WHAT IS EXPECTED
Pull from the data below each line where the word "title" occurs, and copy it.

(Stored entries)
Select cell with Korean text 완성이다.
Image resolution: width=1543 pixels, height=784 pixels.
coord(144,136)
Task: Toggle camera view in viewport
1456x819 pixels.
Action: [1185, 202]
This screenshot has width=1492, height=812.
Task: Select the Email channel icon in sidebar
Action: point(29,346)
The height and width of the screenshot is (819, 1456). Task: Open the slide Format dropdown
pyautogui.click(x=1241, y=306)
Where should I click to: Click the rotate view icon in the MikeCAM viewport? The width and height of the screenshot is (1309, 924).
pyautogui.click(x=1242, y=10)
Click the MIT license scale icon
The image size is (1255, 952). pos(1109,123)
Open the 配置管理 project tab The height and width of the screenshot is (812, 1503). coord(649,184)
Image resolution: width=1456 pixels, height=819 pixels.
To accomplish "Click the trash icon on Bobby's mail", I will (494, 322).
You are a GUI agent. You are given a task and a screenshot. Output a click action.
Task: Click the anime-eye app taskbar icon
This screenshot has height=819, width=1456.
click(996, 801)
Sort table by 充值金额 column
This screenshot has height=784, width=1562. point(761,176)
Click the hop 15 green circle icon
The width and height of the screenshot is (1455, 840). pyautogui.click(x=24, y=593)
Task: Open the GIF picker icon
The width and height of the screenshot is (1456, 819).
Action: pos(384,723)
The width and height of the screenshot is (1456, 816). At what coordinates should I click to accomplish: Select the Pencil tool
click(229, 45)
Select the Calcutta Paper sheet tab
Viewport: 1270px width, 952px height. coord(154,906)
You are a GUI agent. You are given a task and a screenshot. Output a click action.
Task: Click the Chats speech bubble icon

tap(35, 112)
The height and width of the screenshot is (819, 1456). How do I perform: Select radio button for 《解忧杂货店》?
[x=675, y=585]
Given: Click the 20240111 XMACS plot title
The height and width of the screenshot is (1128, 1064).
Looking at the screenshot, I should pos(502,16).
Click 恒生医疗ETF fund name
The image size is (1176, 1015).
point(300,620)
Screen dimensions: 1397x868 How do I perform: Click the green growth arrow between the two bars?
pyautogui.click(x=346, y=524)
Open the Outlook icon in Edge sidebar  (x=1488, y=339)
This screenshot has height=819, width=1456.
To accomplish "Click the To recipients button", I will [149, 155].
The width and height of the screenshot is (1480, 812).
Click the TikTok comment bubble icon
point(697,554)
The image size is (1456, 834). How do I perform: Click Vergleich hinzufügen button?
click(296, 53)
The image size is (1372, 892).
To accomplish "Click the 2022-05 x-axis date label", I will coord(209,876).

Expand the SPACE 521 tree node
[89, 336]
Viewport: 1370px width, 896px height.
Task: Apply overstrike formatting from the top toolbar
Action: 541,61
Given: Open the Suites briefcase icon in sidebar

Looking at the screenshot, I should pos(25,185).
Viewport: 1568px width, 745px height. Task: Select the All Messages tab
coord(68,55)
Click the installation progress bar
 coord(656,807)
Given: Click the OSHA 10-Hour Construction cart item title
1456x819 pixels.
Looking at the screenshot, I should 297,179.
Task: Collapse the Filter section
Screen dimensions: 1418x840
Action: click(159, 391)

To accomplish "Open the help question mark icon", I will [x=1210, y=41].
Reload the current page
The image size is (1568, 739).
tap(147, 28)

RESPONSE TO THE EXERCISE
Given: Click the 20240111 XMACS plot title
Given: Click the OSHA 10-Hour Construction cart item title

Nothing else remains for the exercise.